### Available records
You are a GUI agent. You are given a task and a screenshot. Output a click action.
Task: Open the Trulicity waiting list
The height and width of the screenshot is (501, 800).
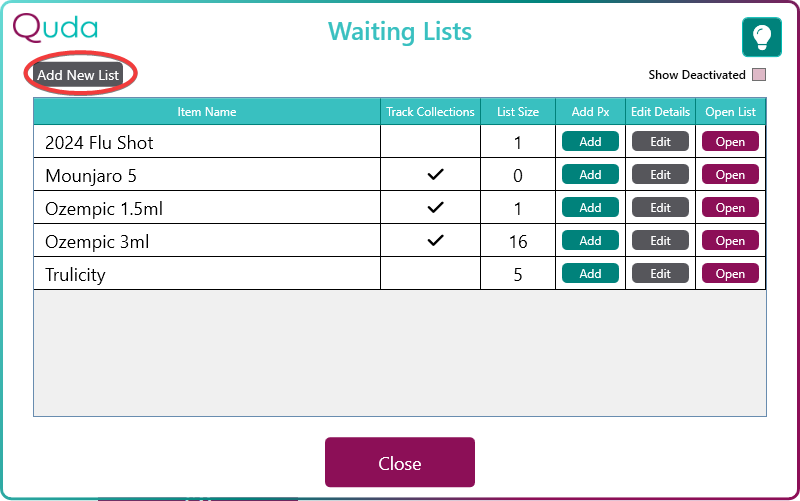730,273
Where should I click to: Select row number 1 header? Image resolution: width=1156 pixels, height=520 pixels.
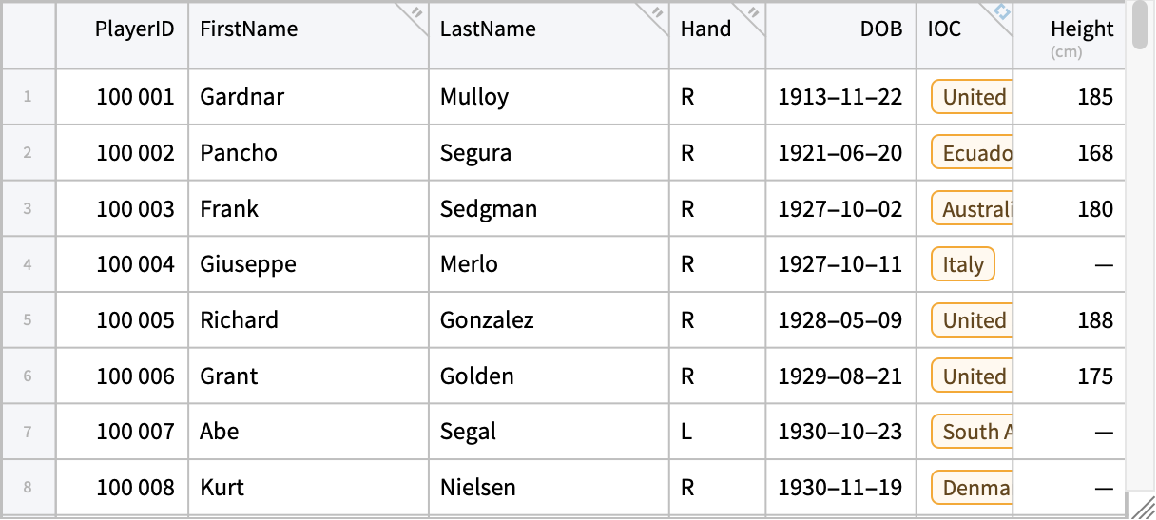(x=28, y=97)
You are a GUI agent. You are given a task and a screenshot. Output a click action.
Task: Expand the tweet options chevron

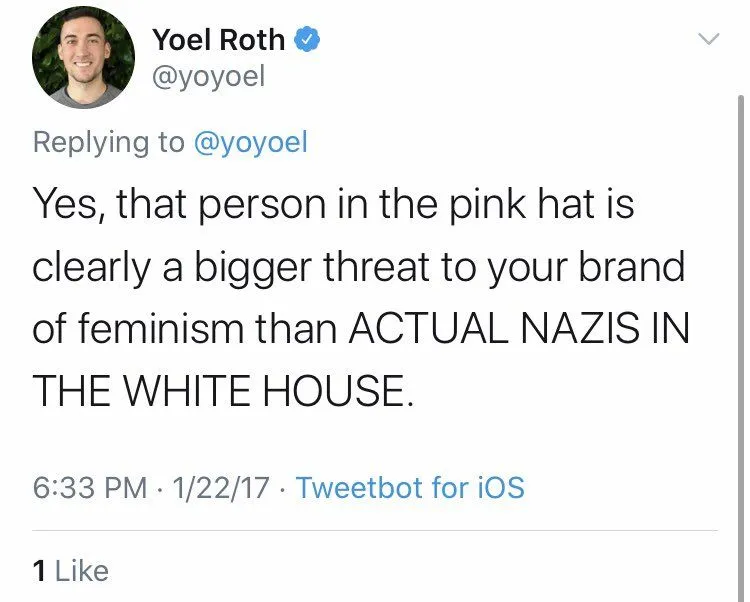click(x=708, y=39)
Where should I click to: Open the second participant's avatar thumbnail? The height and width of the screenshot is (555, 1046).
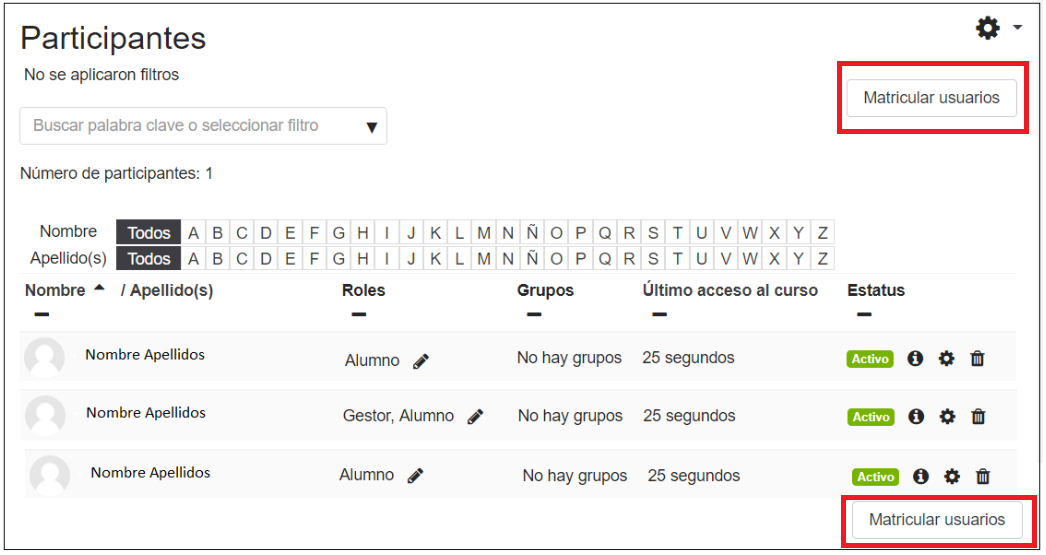45,416
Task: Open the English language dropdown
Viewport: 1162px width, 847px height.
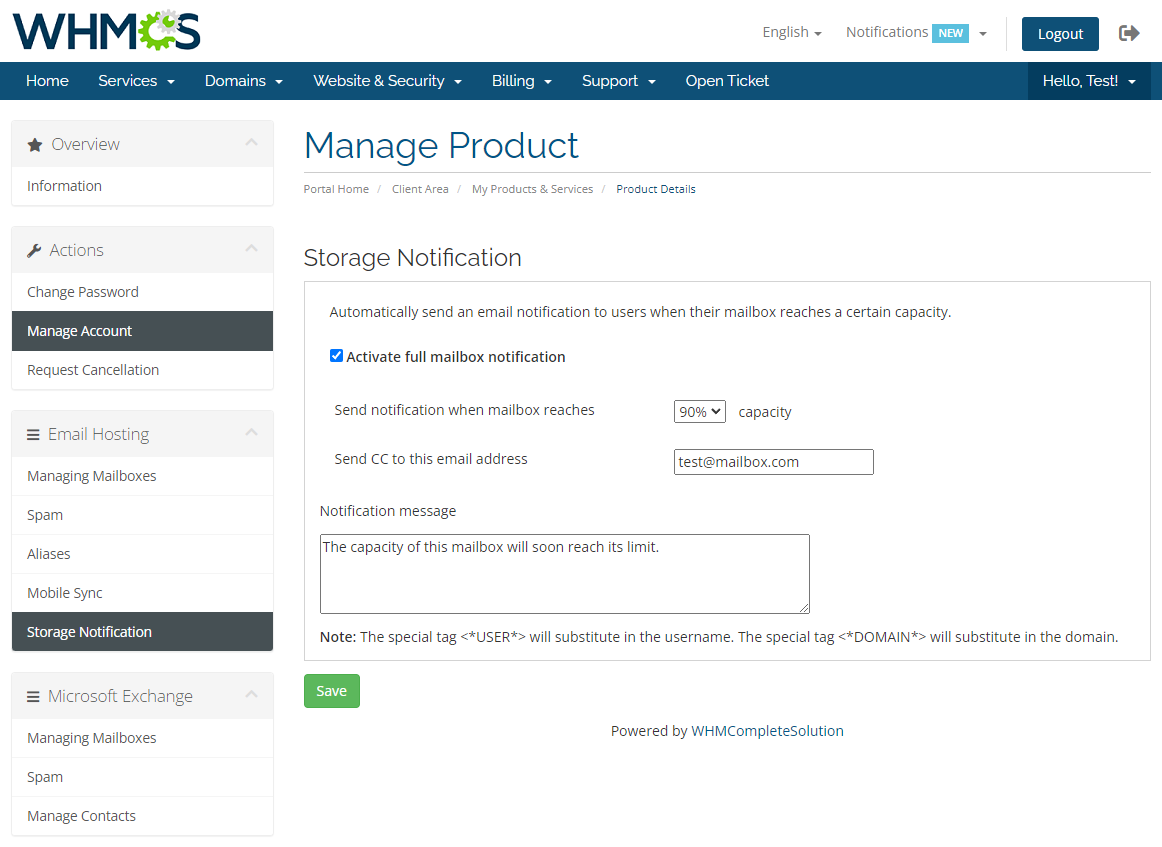Action: pyautogui.click(x=791, y=32)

### Problem to work on
An exact reproduction of the data above is required, with every picture removed.

### Expected answer
You are a GUI agent. You are given a task and a screenshot. Output a click action.
Task: Open the Trulicity waiting list
The height and width of the screenshot is (501, 800).
730,273
Where should I click to: Select row number 1 header? Image resolution: width=1156 pixels, height=520 pixels.
(x=28, y=97)
You are a GUI agent. You are given a task and a screenshot. Output a click action.
Task: Expand the tweet options chevron

click(x=708, y=39)
Where should I click to: Open the second participant's avatar thumbnail? The height and width of the screenshot is (555, 1046).
45,416
Task: Open the English language dropdown
Viewport: 1162px width, 847px height.
Action: pyautogui.click(x=791, y=32)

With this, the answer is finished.